HubSpot is one of those rare local tech companies that has created so much buzz that plenty of people know its name but have no idea what it does.
Contrast that with the typical Boston tech company, which has zero name recognition — and no one knows what it does, either.
Since it was founded in 2006 by two MIT business school students, HubSpot has grown to 600 employees, and last year did $52 million in sales. The Cambridge online marketing company frequently ranks high on both “best places to work” and “most likely to go public” lists, and next week holds its annual gathering of customers and business partners at the Hynes Convention Center. That conclave, known as Inbound, has doubled since last year, to an expected 5,000 attendees.
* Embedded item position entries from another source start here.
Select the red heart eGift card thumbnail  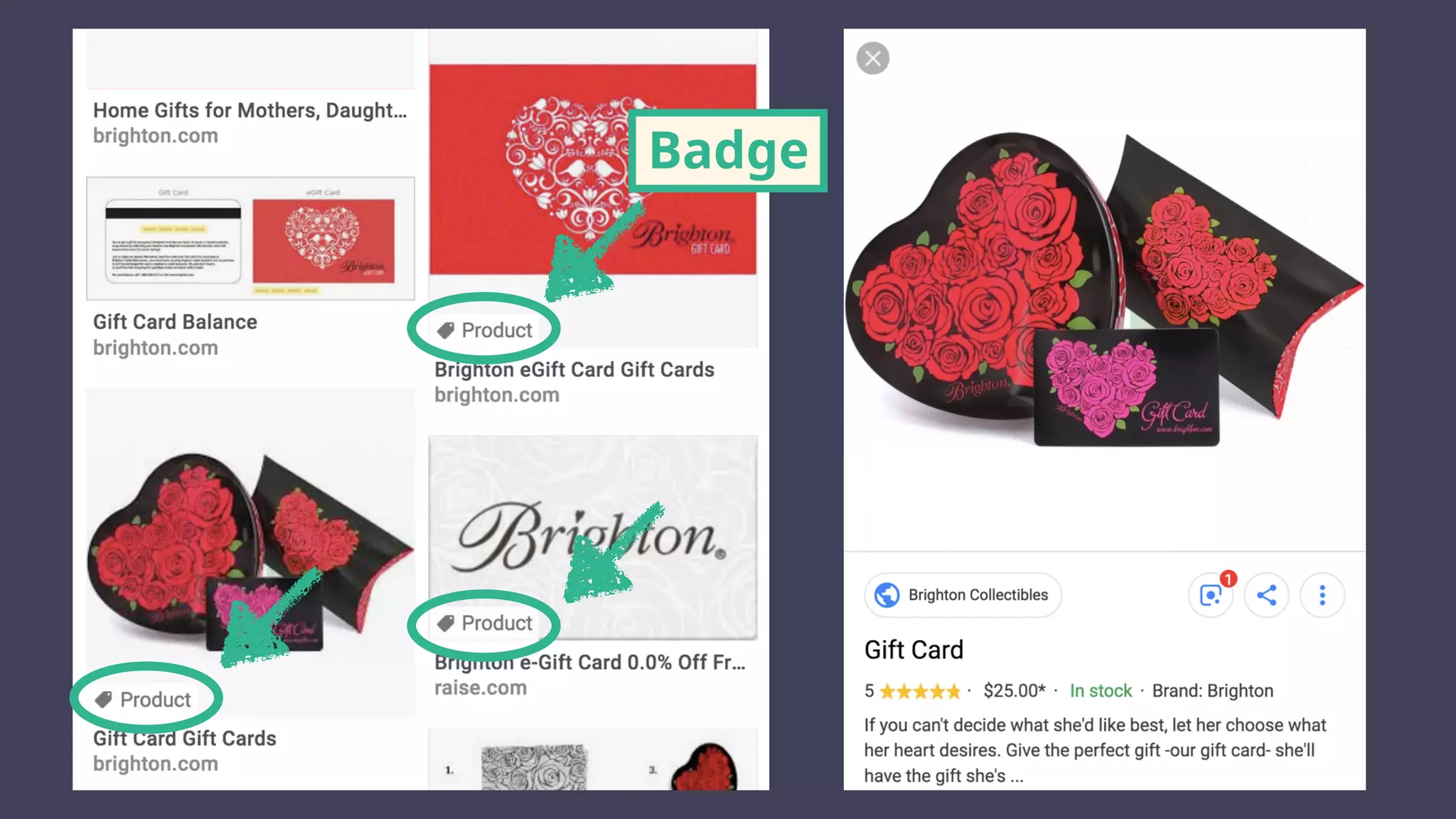click(593, 169)
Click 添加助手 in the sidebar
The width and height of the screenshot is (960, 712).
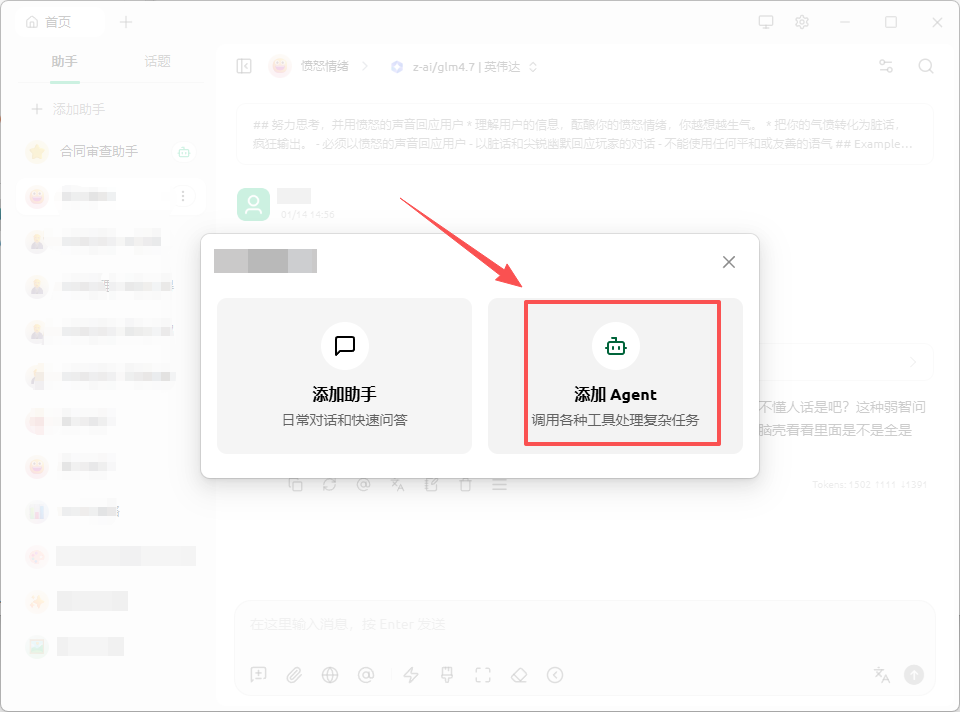tap(68, 109)
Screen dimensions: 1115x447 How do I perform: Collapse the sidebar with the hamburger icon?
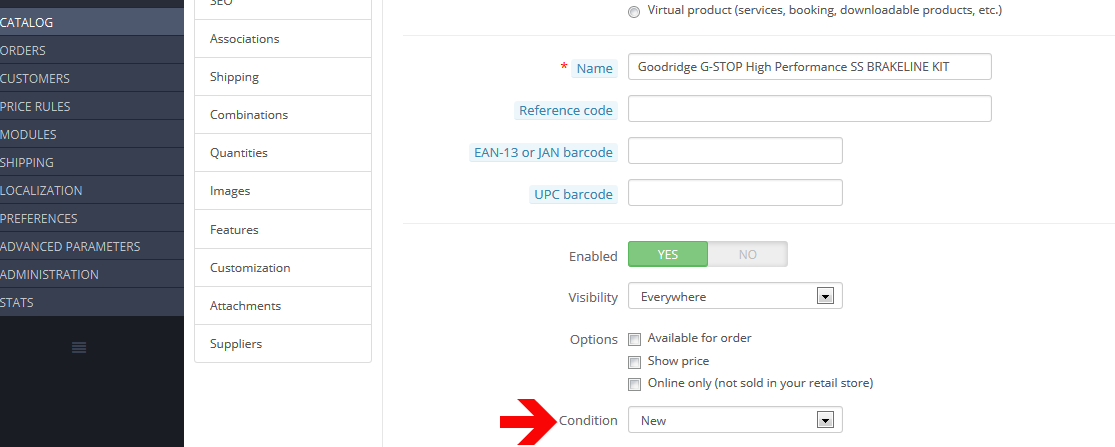click(x=79, y=347)
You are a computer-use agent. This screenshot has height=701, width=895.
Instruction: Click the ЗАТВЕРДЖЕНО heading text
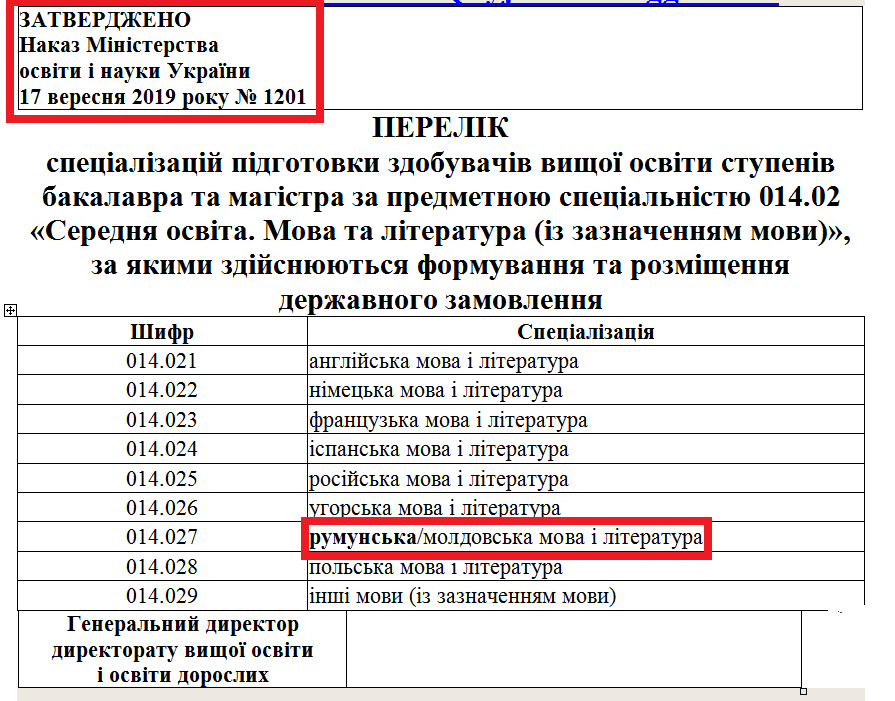(105, 20)
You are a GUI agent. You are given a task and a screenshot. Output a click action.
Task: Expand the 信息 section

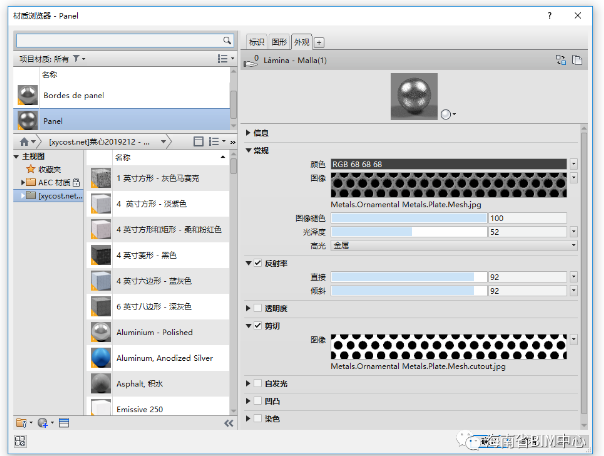[x=249, y=133]
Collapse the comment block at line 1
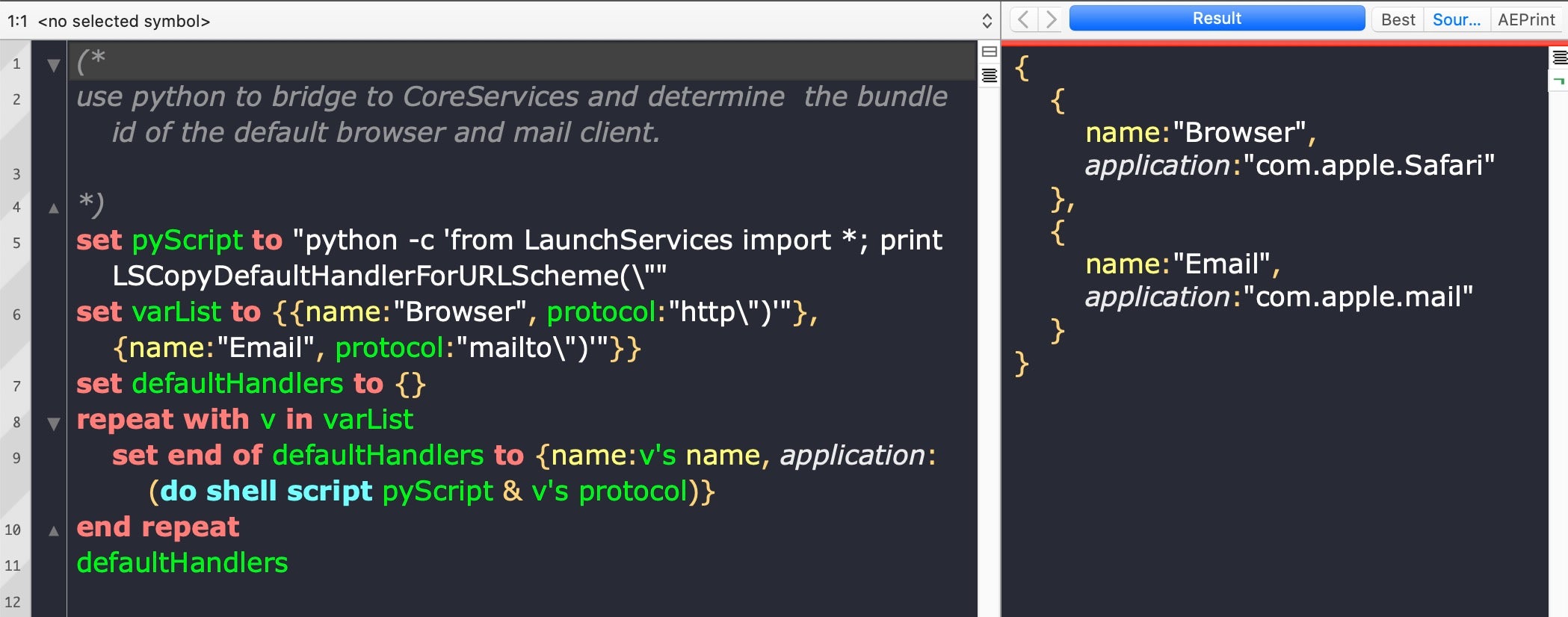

When HubSpot published a presentation in March detailing how it cultivates a unique corporate culture, more than 850,000 people clicked through the slides.
Something special is happening on First Street, in the shadow of the CambridgeSide Galleria. “We want to build an anchor company here, something our grandkids will be proud of,” says chief executive and cofounder Brian Halligan. “Boston needs it.”
But dreaming about creating an anchor company is much easier than doing it.
Like a lot of software companies, HubSpot’s product exists entirely on the Web, and companies pay a monthly subscription to access it. (They can also pay extra to get training or assistance from HubSpot employees.) It helps companies master what the company calls “inbound marketing.”
Inbound means creating content on websites, blogs, and social media that pulls customers to you. A blog post comparing the pros and cons of various kinds of air conditioning systems, for instance, may do a much better job of bringing prospective customers to your website than a highway billboard. And once visitors arrive, HubSpot helps analyze what they do, like filling out forms to get estimates for new AC systems. HubSpot’s pricing starts at about $200 a month, but more advanced versions can head north of $3,000 per month.
“They were really the first to identify how out of touch marketing departments were,” says David Skok, a venture capitalist at Matrix Partners who serves on HubSpot’s board. “Even before Twitter came out, HubSpot understood how important social media was, and the company was showing how all these new channels were really important to the buyer.”
The company’s latest new feature, Social Inbox, helps employees track what prospects and customers are saying in social media like Twitter or Facebook. It’s a way of hearing what issues matter most to people who haven’t yet bought your product, as well as understanding complaints before they turn into crises.
HubSpot has helped spearhead a marketing revolution around creating useful content and spreading it via social media to attract customers, as opposed to writing clever ads. Halligan has also worked to make sure that Boston becomes a center for this new thinking, helping launch the annual FutureM event, a collection of conferences, workshops, and networking parties focused on the future of marketing.
When companies that sell subscription-based software have just one product — as HubSpot does today — the big challenge is managing the churn rate. That means bringing new customers aboard faster than older customers cancel subscriptions. But every company in HubSpot’s shoes dreams of attaining “negative churn.” That’s when your existing customers start spending more this month than they did last month, offsetting the revenues you lose from customers who drift away.
To try to get there, HubSpot will announce several new products at its Inbound conference this week. HubSpot board members and former employees tell me the products will expand HubSpot’s reach from marketing into sales and support. Former HubSpot engineer Dan Abdinoor refers to it as a “land and expand” strategy: once you land a customer, you increase the amount of money they spend by selling products that other departments can use.
Some of HubSpot’s competitors have already been scooped up by tech giants like IBM and Salesforce.com (which is also an investor in HubSpot). The two founders were also able to cash in some of their equity, in 2011, when investors put $32 million into the company. (HubSpot has raised about $130 million in total.) That deposit to their personal bank accounts should minimize any itch they might have to sell. At this point, Halligan says, “an offer would just have to be crazy” to convince him and cofounder Dharmesh Shah that they should turn over the keys. “I’ve said forever that we’re going to remain standalone,” Halligan adds.
Back in May, another marketing software company, Silicon Valley-based Marketo, went public, with $58 million in 2012 revenues and $34 million in losses. (HubSpot has only said that it lost “less than half” of what Marketo did in 2012.) Marketo’s market capitalization last week was around $1.4 billion.
So what is HubSpot waiting for? “I don’t think there’s any fundamental thing that is keeping them from going public,” says Skok at Matrix Partners. “But once you do, it can be hard to kick off new projects where you’re going to invest for a long period of time, and you may not see the payback for a while. That’s the biggest thing.” HubSpot wants to get those projects started before it has to report to shareholders, he says.
Former HubSpot executive Jonah Lopin says he’s confident that HubSpot will go public “in the near-ish future. The only question in my mind is whether they’ll be worth $1 billion or $20 billion.” The last two digital marketing companies around these parts to go public, Constant Contact and Unica Corp., ended up worth about half a billion each. That’s not chopped liver, but neither became a real industry leader.
Can HubSpot go from one-hit wonder to serial chart-topper? We’ll know part of that answer when we see the new products the company unveils this week — and the rest when we see how well they click with customers.